EXERCISE INPUT:
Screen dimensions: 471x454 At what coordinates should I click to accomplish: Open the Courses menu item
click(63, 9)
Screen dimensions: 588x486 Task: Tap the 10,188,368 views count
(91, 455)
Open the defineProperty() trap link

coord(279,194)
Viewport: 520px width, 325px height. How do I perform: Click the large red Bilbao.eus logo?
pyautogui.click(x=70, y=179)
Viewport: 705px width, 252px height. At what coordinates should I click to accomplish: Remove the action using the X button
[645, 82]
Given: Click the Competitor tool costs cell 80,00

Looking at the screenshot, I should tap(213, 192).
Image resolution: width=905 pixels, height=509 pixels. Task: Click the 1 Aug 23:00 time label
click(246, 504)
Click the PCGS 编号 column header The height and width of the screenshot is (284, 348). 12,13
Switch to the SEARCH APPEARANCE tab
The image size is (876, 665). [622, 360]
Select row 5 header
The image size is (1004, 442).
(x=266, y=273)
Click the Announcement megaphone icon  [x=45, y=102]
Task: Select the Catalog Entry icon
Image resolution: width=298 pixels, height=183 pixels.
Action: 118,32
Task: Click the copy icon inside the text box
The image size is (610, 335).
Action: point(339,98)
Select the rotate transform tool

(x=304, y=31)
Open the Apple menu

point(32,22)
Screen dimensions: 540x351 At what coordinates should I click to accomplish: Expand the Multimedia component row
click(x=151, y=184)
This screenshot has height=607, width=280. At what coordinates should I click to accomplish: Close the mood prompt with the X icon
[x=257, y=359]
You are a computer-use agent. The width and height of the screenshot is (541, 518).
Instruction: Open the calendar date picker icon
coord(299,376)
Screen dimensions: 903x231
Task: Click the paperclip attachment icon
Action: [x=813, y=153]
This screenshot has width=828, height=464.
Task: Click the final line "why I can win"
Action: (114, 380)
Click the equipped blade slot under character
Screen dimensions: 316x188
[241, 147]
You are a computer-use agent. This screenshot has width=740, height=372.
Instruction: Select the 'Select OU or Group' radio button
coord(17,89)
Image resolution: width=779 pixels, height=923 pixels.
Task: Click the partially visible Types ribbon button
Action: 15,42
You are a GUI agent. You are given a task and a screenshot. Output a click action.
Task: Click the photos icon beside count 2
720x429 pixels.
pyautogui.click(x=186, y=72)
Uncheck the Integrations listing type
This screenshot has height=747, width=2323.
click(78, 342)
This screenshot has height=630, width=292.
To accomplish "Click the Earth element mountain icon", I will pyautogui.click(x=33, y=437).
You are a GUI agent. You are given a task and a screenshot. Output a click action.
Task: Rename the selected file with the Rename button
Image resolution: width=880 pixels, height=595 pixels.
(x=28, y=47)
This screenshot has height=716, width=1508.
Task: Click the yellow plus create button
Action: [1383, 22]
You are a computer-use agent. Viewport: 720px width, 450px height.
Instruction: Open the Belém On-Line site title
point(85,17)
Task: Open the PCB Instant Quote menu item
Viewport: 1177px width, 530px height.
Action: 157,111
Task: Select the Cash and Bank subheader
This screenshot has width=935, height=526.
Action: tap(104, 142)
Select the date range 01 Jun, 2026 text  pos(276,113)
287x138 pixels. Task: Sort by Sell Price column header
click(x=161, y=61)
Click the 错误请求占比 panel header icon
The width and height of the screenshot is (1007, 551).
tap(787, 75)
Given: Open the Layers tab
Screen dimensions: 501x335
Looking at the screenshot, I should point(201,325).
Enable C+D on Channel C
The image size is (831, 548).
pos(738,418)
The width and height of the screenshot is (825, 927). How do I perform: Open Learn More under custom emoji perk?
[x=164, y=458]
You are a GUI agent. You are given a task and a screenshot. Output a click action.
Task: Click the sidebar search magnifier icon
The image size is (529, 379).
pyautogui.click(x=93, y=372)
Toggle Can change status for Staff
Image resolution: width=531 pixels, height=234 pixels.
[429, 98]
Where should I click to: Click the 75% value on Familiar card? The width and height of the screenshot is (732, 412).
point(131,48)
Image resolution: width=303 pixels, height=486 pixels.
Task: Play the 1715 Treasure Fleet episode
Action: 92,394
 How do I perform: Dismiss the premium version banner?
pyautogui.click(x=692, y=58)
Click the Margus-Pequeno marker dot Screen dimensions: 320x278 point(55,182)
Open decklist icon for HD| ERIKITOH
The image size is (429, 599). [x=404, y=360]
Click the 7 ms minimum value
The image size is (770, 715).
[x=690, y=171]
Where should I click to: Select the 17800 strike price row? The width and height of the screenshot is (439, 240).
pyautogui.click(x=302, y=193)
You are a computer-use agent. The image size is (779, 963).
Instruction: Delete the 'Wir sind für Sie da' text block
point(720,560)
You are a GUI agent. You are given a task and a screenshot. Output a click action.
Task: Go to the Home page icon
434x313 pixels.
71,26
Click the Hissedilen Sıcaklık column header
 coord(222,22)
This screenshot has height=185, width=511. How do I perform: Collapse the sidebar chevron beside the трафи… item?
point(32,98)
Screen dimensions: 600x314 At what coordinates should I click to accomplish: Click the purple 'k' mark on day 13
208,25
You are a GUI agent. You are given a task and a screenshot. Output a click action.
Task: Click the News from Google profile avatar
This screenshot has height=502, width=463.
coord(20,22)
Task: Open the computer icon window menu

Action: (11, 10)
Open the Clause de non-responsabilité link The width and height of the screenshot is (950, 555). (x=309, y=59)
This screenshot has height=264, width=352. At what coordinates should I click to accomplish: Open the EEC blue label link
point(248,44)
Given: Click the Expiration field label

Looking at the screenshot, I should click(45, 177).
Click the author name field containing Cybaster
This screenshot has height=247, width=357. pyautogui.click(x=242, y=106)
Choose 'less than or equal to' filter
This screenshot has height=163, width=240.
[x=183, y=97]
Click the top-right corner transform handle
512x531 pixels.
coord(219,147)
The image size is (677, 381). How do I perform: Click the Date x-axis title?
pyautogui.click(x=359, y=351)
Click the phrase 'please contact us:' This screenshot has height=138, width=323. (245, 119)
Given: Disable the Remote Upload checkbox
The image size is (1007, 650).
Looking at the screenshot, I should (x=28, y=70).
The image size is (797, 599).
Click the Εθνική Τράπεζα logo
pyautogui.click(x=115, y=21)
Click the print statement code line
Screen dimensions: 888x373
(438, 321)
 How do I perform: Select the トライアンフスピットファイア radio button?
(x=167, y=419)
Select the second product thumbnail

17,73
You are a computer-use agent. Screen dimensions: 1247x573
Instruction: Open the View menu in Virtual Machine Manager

THE TASK:
Output should match, line for line, the stretch of the material above from the line holding "Open the Clause" through the line holding "Choose 'less than or equal to' filter".

ANSWER BOX:
Open the Clause de non-responsabilité link The width and height of the screenshot is (950, 555). (x=309, y=59)
This screenshot has height=264, width=352. At what coordinates should I click to accomplish: Open the EEC blue label link
point(248,44)
Given: Click the Expiration field label

Looking at the screenshot, I should click(45, 177).
Click the author name field containing Cybaster
This screenshot has height=247, width=357. pyautogui.click(x=242, y=106)
Choose 'less than or equal to' filter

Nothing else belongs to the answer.